The 58-year-old man’s name is under a publication ban to protect the identity of his daughter, whose pictures he used online during the explicit conversations.
The conversations happened over two days in February 2013. Using specialized programs, the conversations were flagged and sent to the National Center for Missing and Sexually Abused Children. From there the information was given to the RCMP and Saskatchewan’s Internet Child Exploitation Unit (ICE).
The conversations were traced to an IP address at National Defence, Bushell Park, Moose Jaw. So ICE contacted the base, gave them the information, and had them conduct the investigation.
The 58-year-old man, who worked in a technology field at the base, was put in charge of the investigation but, according to court records, he confessed almost immediately.

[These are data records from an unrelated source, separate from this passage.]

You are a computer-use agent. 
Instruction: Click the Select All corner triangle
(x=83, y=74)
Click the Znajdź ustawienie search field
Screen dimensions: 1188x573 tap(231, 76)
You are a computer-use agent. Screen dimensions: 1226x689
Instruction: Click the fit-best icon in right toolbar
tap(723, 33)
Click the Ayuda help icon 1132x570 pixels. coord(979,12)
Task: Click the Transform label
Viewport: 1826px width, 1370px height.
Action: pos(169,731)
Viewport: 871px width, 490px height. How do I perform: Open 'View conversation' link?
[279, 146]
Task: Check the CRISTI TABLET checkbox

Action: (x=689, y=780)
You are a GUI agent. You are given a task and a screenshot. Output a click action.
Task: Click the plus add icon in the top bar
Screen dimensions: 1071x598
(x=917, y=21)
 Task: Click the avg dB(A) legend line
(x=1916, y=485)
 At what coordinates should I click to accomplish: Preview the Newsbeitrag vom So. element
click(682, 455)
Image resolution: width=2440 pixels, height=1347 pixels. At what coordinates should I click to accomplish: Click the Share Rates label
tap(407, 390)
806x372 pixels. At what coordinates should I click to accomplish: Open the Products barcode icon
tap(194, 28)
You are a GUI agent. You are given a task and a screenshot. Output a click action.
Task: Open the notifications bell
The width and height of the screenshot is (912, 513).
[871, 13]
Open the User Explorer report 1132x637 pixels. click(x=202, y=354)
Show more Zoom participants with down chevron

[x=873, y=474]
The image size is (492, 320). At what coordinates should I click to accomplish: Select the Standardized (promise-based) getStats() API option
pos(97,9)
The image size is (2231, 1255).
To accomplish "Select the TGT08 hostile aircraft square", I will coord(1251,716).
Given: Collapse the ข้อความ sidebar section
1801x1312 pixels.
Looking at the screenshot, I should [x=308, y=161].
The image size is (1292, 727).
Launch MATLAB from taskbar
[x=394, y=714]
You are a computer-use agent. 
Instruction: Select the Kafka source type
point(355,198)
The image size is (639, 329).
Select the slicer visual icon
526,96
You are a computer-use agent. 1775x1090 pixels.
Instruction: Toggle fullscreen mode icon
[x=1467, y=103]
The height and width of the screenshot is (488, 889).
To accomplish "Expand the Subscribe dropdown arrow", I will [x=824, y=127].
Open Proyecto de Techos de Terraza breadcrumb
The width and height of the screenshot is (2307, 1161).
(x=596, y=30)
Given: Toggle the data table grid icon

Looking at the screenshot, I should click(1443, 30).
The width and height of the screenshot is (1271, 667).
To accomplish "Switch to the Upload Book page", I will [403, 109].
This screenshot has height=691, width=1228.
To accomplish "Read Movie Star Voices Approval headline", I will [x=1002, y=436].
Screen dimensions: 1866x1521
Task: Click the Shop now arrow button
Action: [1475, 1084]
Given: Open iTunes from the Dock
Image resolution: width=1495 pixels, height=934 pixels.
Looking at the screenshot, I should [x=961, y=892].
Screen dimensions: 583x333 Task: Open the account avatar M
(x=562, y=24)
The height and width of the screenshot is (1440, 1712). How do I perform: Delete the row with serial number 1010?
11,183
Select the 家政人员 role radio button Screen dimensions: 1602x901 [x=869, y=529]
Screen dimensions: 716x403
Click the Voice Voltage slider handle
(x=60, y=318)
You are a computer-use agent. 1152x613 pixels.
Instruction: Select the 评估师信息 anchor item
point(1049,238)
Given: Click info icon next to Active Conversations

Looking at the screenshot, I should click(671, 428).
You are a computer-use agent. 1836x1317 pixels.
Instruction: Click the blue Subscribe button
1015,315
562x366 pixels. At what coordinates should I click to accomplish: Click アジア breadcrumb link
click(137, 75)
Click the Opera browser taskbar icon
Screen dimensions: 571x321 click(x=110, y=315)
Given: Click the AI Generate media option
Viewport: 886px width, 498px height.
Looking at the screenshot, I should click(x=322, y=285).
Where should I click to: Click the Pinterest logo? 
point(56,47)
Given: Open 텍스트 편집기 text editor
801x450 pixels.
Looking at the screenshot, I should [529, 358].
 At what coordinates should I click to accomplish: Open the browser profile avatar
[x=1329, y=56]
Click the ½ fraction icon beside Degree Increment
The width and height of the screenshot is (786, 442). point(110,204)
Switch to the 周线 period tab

He was suspended, and eventually fired when he pleaded guilty to the charge of invitation to sexual touching.
Court documents say the accused spoke with the teen for hours at a time. The conversations started out normally, but got sexual and graphic quickly. He encouraged the teen to do sexual things, and to experiment with her 12-year-old cousin. He made comments like “wish I were there,” “wet,” and “sweet.”
According to the judge the man used pictures of his daughter because “he thought this would be more acceptable,” and pretended to be 15-years-old.
Many people gave letters of reference about how good a person and how community minded the accused is. But in the decision, the judge said that the fact his acquaintances and co-workers regard him well is troubling, because it shows how easy it is to keep these offenses under wraps. The judge also noted that the man was mature and “should have known better”.
The Crown asked for a six-month sentence, while the defence asked for 90 days served intermittently on weekends. The judge ultimately settled on four months in jail, with a year’s probation, including several orders like no guns, no contact with persons under 16, and no possession of anything that can connect to the internet unless it’s necessary for work, or schooling.